Today marks Day Five of Laralee’s trip to Idaho with the kids to visit her family. For the past few days I’ve always had stuff to do (work, going out with friends, New Year’s parties) but today has been pretty slow. I worked on taxes for a bit– whee!– but soon hit a wall because I don’t have all of the necessary paperwork. I guess I’ll have to wait for that particular pain.

Anyway, this evening I’ve been planning the curriculum for the second-grade science class La and I are going to teach this semester. Our first class is this Friday so we need a list of lessons, materials, and a general feel for how we’re going to fill an hour every Friday with interesting, fun, and educational science experiments. Should be fun.

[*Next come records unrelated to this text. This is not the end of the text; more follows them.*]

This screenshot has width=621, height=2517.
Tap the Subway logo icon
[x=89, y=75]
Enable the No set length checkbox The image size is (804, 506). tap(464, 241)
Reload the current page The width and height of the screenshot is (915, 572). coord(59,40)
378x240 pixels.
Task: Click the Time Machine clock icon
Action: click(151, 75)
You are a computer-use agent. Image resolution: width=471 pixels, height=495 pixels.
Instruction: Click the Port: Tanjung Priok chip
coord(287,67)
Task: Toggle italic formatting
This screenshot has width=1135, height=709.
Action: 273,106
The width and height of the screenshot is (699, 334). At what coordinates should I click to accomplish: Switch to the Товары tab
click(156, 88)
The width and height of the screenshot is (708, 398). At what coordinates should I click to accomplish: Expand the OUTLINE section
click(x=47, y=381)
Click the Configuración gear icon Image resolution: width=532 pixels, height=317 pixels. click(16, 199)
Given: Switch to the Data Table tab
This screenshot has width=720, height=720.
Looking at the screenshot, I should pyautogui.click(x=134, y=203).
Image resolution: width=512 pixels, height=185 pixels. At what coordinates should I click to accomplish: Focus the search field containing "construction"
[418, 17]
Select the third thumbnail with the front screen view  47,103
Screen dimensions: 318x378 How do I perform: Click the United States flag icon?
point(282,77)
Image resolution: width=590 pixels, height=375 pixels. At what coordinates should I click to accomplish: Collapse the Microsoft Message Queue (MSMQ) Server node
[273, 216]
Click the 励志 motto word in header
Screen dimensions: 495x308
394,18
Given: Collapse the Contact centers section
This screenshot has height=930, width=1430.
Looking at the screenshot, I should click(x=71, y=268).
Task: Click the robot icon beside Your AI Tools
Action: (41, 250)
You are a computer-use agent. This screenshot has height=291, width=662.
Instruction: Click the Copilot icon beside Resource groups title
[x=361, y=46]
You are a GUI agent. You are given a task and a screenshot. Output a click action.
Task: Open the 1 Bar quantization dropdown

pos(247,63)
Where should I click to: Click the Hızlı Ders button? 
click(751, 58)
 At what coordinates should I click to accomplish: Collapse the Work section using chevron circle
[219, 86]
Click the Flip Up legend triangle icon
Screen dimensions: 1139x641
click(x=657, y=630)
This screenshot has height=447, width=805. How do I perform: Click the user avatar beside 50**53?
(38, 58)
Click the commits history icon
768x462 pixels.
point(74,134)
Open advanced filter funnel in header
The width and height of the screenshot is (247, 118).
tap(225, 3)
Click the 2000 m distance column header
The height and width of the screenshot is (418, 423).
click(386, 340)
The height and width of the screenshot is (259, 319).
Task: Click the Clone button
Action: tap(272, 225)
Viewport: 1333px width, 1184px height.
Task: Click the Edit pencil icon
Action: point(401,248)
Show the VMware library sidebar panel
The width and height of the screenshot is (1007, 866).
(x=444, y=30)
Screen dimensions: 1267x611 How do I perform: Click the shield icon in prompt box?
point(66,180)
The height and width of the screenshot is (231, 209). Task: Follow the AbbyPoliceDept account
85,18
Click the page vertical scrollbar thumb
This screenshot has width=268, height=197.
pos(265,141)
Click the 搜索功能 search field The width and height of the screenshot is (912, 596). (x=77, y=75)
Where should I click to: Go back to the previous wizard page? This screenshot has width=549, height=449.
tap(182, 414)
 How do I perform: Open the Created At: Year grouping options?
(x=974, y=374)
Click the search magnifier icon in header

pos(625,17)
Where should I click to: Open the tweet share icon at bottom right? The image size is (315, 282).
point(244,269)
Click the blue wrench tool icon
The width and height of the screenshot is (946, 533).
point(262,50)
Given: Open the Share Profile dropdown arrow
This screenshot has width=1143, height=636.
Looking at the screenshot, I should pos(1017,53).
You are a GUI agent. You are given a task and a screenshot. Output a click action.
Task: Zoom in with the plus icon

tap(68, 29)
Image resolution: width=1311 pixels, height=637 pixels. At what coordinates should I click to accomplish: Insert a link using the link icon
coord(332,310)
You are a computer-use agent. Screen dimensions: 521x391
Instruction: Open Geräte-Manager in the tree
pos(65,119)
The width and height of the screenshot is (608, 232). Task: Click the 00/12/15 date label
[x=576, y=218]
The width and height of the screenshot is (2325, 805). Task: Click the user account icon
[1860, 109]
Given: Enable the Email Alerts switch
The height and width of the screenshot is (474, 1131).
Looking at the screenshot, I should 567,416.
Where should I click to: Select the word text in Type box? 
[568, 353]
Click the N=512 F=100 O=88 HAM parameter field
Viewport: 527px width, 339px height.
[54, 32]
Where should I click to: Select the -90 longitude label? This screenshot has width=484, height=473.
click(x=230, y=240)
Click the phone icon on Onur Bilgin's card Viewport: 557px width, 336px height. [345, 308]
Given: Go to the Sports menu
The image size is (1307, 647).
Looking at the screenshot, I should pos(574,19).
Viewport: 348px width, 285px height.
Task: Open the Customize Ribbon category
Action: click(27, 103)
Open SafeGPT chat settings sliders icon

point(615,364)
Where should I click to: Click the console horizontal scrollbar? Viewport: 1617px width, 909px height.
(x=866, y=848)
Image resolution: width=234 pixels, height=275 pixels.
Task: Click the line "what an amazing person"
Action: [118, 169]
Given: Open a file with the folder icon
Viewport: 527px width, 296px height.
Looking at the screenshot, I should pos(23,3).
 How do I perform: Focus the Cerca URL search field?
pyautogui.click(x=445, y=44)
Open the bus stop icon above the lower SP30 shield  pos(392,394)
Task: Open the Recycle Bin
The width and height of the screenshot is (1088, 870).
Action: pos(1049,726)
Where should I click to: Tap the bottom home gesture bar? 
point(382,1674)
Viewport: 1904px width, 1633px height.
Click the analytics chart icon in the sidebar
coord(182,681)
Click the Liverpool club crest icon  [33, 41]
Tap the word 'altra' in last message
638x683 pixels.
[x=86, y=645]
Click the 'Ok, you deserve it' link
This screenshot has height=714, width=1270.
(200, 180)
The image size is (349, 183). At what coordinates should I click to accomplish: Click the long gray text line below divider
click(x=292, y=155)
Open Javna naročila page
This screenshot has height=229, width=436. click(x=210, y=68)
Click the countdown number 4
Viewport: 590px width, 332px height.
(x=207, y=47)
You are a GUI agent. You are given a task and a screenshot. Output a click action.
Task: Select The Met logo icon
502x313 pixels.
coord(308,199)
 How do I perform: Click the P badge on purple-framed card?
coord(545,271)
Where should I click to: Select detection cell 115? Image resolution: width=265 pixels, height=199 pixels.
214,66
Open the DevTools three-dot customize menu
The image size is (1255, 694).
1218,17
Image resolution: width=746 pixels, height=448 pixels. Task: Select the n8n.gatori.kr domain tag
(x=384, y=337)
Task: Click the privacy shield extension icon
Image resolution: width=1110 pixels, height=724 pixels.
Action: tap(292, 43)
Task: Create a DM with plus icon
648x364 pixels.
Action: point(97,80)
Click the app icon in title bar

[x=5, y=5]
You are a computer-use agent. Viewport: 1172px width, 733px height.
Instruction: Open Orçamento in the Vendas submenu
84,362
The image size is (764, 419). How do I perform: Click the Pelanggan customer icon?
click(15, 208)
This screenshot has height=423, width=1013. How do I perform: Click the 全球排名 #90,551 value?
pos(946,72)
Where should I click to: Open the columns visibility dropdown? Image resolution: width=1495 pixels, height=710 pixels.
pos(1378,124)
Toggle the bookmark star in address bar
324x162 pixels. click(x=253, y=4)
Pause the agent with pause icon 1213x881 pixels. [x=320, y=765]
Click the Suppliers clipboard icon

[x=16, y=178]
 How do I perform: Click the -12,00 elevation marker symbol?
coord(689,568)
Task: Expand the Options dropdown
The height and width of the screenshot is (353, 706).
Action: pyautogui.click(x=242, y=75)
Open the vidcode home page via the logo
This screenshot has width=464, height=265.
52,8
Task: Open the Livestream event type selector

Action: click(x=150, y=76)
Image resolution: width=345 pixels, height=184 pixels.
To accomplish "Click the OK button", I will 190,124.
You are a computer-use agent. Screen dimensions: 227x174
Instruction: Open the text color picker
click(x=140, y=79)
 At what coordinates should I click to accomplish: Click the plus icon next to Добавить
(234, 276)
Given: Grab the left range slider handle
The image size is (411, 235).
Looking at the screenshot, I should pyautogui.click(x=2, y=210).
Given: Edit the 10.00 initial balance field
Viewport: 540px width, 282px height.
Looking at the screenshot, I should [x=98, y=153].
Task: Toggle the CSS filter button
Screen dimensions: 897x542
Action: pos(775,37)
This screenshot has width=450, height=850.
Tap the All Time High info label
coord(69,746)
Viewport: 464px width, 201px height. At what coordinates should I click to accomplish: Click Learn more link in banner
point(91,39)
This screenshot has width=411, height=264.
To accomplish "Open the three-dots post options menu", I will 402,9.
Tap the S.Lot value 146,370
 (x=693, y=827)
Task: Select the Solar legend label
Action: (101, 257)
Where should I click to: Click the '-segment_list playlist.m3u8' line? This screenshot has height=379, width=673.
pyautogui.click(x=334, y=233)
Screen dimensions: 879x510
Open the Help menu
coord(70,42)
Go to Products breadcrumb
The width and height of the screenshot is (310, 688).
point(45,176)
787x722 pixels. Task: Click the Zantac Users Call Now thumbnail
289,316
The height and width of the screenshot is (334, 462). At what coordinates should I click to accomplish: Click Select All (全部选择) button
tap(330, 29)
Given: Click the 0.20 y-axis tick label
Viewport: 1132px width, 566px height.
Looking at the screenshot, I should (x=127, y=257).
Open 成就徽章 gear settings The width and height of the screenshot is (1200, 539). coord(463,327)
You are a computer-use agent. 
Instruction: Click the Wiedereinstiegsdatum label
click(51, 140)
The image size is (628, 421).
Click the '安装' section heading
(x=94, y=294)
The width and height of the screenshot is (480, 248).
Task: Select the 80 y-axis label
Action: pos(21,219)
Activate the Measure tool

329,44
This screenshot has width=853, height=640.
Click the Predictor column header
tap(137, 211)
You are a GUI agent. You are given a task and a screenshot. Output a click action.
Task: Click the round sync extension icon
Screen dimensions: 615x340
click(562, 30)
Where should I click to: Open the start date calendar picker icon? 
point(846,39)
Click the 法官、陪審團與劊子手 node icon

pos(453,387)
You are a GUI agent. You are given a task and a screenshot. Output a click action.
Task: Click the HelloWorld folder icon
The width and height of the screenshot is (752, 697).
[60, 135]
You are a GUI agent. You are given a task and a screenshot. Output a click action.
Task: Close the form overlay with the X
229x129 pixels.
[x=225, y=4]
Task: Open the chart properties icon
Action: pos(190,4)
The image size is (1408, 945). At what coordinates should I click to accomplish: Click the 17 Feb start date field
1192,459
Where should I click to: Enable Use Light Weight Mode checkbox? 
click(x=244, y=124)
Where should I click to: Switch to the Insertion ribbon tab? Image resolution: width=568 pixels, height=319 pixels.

After a while of that I started poking around Wikipedia, because I wanted some ideas about topics we could discuss. I realized that since every article is heavily linked to related information, one can hop topic to topic pretty quickly, diving into either deep details about a particular thing, or hopping over into a completely different field. It’s actually quite fun, and this evening I’ve read about all sorts of esoteric things:

  • the Oort Cloud and Kuiper Belt
  • the Permian Extinction
  • the Antarctic Convergence Zone
  • the Pangaea supercontinent, and the ten or so that preceded it
  • what determines the timberline on a mountain
  • where the phrase “beating a dead horse” originated
  • why having a certain muscle attachment on the femur allowed early dinosaurs to dominate the biosphere
  • the “island of stability” in high atomic numbers
  • Of course not all of this will be useful for a group of a dozen second-graders, but it’s sure fun to learn something new. A day without learning something is truly a day wasted.